Parreira assistiu à partida semifinal da Itália contra a Alemanha
e fotografou todos os detalhes do
jogo. Depois, participou ativamente da preleção antes da partida final. Relatou e mostrou como
era a marcação individual dos
italianos, o posicionamento do líbero e outros detalhes.
Daí, decidiu-se que eu jogaria
junto ao líbero, evitando que ele
saísse na cobertura dos outros zagueiros. Jairzinho levaria seu
marcador Fachetti para o meio, e
o lateral Carlos Alberto aproveitaria esse espaço.
O quarto gol do Brasil foi a fotografia desse planejamento. Nada
funcionaria se Pelé não tivesse a
sabedoria de esperar uma fração
de segundo para empurrar levemente a bola para o Carlos Alberto finalizar.

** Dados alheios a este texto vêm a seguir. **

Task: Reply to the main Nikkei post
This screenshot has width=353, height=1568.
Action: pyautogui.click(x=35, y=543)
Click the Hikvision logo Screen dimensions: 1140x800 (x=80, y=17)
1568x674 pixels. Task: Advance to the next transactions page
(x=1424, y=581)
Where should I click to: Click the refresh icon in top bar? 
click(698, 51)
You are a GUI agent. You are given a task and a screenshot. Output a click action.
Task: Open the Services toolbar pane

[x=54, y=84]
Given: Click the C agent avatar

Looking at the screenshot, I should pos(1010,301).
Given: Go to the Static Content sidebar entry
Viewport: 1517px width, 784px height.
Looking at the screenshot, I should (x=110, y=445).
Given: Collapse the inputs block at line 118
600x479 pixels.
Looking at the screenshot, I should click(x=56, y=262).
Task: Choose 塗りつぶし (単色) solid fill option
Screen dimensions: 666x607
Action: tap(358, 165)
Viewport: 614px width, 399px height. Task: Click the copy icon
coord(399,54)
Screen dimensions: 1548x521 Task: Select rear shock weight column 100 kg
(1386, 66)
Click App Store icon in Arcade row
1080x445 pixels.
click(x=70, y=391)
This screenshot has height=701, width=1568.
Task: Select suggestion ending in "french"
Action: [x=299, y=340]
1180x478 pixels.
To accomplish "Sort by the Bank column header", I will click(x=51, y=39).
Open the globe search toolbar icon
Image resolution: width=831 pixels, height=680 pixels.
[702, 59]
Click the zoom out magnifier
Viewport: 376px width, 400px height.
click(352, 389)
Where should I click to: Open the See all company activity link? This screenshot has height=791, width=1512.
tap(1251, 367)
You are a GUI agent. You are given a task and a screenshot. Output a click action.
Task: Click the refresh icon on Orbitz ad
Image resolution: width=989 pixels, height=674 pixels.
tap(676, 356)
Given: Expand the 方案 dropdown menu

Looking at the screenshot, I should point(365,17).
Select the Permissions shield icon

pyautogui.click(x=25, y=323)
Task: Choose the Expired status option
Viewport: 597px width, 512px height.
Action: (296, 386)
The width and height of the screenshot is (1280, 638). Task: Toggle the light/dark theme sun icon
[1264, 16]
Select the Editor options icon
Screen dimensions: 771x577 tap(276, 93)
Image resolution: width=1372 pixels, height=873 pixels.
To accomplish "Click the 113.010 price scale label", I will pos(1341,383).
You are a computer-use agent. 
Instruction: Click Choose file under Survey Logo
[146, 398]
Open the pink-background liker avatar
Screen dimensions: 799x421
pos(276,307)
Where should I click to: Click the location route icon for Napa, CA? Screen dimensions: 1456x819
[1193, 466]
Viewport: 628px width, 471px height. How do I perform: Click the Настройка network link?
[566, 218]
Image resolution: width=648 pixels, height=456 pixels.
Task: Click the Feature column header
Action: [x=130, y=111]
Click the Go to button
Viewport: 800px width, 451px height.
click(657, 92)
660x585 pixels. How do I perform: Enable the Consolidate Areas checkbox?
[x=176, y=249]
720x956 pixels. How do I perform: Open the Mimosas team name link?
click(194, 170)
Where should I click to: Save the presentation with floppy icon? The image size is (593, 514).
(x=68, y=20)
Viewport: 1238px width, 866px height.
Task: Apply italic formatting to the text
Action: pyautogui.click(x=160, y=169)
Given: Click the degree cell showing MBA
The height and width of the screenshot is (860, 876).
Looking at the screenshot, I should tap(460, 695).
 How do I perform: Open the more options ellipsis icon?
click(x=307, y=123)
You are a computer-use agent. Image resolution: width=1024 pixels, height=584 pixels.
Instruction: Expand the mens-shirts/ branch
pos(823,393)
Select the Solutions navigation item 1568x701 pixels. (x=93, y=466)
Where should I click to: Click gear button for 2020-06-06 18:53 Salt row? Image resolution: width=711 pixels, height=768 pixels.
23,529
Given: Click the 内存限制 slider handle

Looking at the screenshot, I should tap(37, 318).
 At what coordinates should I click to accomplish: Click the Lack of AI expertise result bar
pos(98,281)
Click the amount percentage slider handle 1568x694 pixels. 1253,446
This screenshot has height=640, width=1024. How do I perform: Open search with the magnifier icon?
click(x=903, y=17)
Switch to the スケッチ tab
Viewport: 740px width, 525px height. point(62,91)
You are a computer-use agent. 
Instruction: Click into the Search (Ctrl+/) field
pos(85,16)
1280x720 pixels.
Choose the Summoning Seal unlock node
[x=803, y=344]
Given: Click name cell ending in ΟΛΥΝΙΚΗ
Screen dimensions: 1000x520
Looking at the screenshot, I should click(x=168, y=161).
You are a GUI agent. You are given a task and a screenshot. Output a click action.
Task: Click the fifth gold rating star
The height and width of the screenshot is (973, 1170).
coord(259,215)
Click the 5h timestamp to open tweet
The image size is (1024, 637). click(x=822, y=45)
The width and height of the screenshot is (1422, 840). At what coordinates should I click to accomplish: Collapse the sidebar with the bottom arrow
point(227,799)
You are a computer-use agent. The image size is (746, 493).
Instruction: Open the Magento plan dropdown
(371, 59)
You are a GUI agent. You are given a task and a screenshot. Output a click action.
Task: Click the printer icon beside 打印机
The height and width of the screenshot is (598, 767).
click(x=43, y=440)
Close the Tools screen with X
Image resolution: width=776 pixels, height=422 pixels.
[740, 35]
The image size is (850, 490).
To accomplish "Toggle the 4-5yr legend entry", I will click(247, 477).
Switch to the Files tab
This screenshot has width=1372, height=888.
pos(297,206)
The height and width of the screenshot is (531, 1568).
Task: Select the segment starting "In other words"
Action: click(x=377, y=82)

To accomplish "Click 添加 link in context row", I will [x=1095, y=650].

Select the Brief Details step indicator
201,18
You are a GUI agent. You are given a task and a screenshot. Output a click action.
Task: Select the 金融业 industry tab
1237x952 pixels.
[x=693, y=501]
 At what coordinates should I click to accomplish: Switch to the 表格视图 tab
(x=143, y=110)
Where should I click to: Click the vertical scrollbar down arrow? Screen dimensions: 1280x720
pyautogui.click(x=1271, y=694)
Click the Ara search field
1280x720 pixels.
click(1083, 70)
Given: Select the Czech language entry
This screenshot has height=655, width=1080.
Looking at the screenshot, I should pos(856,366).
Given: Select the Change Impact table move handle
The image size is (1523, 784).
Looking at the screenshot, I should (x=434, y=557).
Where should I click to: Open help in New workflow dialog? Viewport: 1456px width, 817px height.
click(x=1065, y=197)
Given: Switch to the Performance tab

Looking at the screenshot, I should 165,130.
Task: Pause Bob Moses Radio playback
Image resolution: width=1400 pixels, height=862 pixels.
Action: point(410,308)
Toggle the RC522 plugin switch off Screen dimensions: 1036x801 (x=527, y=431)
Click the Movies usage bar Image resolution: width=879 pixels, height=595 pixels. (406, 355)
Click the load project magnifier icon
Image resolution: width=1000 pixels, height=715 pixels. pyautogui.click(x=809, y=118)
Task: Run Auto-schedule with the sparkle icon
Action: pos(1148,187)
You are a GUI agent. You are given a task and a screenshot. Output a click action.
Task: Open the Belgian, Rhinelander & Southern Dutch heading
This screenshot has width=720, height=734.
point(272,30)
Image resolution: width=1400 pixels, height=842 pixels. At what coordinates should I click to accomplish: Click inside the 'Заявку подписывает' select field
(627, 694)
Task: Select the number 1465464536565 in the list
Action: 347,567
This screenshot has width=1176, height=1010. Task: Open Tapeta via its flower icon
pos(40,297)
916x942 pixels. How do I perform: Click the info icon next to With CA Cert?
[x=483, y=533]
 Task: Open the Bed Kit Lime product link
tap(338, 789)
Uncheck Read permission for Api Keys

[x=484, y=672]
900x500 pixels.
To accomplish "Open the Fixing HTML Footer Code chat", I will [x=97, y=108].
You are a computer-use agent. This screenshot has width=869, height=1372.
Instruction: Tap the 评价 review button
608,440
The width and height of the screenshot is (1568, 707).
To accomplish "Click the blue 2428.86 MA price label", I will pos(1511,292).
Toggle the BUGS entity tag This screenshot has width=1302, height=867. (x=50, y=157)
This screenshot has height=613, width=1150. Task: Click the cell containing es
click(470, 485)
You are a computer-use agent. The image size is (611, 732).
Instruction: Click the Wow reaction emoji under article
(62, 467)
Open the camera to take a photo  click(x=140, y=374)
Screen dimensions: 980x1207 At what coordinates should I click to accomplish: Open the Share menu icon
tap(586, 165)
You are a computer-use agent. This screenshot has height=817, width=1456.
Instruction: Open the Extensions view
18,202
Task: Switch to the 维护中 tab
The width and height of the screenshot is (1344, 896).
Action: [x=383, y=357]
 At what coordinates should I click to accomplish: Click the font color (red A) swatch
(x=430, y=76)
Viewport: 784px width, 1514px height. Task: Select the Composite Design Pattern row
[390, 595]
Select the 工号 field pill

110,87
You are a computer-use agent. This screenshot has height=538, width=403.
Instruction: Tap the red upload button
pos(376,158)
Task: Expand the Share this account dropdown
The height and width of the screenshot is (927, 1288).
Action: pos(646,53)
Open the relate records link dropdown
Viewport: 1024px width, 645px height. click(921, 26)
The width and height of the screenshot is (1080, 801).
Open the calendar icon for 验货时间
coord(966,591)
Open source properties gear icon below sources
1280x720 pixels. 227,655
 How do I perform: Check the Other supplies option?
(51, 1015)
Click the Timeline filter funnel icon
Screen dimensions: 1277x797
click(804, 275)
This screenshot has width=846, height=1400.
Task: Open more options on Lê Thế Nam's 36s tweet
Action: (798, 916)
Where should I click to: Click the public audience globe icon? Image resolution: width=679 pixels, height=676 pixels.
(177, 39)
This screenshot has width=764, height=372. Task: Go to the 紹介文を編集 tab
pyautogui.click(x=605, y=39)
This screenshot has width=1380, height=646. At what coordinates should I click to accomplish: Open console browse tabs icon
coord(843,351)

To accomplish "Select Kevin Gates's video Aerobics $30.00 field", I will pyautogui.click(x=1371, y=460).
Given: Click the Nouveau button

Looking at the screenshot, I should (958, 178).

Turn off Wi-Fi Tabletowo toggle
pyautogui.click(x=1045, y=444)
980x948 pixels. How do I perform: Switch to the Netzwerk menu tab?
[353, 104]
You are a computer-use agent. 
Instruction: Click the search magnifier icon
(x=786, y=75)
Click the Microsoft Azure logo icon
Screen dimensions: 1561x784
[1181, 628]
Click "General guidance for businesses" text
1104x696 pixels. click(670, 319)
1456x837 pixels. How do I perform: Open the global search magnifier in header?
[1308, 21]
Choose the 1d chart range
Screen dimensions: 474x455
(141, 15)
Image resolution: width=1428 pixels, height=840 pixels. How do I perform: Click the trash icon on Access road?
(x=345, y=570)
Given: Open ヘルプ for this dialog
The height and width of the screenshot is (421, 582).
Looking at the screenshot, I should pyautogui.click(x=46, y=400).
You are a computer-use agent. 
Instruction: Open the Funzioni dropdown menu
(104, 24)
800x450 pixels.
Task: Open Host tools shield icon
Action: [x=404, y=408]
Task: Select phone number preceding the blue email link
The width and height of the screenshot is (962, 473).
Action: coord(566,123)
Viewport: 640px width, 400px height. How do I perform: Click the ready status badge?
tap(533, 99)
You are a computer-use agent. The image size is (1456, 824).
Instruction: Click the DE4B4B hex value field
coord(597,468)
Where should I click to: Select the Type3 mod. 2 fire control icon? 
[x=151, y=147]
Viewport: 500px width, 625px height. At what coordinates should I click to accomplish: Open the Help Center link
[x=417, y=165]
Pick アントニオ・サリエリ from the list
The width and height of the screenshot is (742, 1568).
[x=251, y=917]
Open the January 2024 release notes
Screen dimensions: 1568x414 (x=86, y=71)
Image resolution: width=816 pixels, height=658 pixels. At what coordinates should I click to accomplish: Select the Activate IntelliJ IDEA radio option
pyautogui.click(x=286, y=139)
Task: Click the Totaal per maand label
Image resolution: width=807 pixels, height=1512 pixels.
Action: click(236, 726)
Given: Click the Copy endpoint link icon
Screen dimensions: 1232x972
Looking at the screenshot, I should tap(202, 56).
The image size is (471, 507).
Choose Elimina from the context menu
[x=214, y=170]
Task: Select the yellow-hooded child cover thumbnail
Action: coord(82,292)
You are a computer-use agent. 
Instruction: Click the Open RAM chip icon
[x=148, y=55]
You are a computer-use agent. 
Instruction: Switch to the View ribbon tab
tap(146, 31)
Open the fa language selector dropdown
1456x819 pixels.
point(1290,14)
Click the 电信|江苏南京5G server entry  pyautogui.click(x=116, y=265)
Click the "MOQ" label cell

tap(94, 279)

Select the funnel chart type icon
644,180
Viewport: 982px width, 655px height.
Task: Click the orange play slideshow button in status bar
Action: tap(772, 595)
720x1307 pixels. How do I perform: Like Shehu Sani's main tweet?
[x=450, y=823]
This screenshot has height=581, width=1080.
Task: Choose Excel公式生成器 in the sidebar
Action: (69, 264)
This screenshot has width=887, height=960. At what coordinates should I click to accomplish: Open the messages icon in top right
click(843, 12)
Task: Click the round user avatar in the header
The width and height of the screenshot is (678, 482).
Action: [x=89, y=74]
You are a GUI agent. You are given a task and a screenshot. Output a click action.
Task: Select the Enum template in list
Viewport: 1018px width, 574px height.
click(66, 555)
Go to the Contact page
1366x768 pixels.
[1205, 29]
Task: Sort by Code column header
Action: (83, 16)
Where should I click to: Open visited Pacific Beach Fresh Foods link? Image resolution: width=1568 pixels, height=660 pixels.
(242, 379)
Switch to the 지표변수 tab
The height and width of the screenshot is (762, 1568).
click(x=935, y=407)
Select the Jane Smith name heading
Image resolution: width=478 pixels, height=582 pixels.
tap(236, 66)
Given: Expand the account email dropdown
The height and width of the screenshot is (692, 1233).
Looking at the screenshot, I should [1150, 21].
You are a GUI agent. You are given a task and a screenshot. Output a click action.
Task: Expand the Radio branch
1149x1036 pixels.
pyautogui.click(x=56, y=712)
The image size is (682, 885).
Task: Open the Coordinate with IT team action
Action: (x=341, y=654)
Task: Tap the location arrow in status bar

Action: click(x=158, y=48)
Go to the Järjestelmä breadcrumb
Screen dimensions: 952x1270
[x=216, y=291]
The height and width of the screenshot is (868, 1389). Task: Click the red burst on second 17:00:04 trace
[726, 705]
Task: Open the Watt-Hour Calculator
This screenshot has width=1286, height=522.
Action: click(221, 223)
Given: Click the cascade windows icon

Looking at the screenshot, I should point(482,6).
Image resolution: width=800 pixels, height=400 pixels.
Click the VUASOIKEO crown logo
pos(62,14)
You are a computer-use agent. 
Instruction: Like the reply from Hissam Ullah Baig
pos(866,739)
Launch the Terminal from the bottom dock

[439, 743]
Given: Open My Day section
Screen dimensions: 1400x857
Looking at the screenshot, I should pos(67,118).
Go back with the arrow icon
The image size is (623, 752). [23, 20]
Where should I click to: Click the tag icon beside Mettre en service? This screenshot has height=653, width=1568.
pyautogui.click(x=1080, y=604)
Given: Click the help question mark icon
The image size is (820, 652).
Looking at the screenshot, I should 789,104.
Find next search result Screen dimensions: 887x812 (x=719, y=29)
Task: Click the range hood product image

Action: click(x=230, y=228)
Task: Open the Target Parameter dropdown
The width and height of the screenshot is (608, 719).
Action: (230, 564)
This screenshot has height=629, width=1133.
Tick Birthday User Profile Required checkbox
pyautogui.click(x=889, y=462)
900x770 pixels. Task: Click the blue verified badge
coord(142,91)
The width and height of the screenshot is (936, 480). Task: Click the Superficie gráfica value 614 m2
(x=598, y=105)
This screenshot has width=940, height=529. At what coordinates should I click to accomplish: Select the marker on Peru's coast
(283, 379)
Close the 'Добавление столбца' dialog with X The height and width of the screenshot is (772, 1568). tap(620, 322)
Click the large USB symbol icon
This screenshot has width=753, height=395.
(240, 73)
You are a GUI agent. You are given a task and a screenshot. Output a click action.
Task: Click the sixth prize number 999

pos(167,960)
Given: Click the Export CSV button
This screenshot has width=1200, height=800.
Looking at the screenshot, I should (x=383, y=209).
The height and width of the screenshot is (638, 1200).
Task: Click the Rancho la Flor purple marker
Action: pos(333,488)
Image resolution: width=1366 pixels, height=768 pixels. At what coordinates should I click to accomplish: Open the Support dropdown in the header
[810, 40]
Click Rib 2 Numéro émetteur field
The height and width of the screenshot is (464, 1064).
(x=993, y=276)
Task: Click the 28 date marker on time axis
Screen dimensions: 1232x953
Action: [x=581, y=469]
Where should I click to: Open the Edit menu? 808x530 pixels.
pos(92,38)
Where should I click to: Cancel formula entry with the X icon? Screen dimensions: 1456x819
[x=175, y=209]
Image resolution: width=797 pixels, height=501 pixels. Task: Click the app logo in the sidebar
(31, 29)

Apresentei-me à seleção atrasado, por causa da cirurgia no olho.
Fiz treinamentos especiais e somente próximo à Copa entrei no
ritmo da turma. Nessa preparação isolada, Parreira foi meu
companheiro e instrutor. Treinávamos e conversávamos. Hoje, diriam que era meu "personal trainer". Chique, não?
Trinta anos depois, continuamos o papo. Parreira ainda é o
mesmo: estudioso e apaixonado
pela ciência do futebol.
Concordamos e discordamos de
muitas coisas. Por exemplo: o técnico prefere que sua equipe se posicione defensivamente, feche os
espaços, como em 70 e em 94, para depois desarmar o adversário.
Hoje, prefiro a marcação por
pressão em todas as partes do
campo. Pelo menos durante uma
parte do jogo. Sei que é impossível
fazer isso durante toda a partida.
Se não participarem todos,
abrem-se grandes espaços na defesa.
Parreira me deu várias publicações escritas por ele e por treinadores e estudiosos de todo o mundo. Estou lendo, aprendendo e me
deliciando, principalmente com a
história e a evolução do futebol.
Aos poucos, passarei algumas
informações e opiniões aos leitores. Já deu para perceber que o futebol começou com o goleiro e dez
no ataque. Aí, apareceram os técnicos estudiosos e viraram a
prancheta de cabeça para baixo.
Há alguns anos, a maioria das
equipes recuava com os dez jogadores para seu campo. Uma esperava a outra para utilizar o contra-ataque. Como ninguém arriscava, quase nada acontecia.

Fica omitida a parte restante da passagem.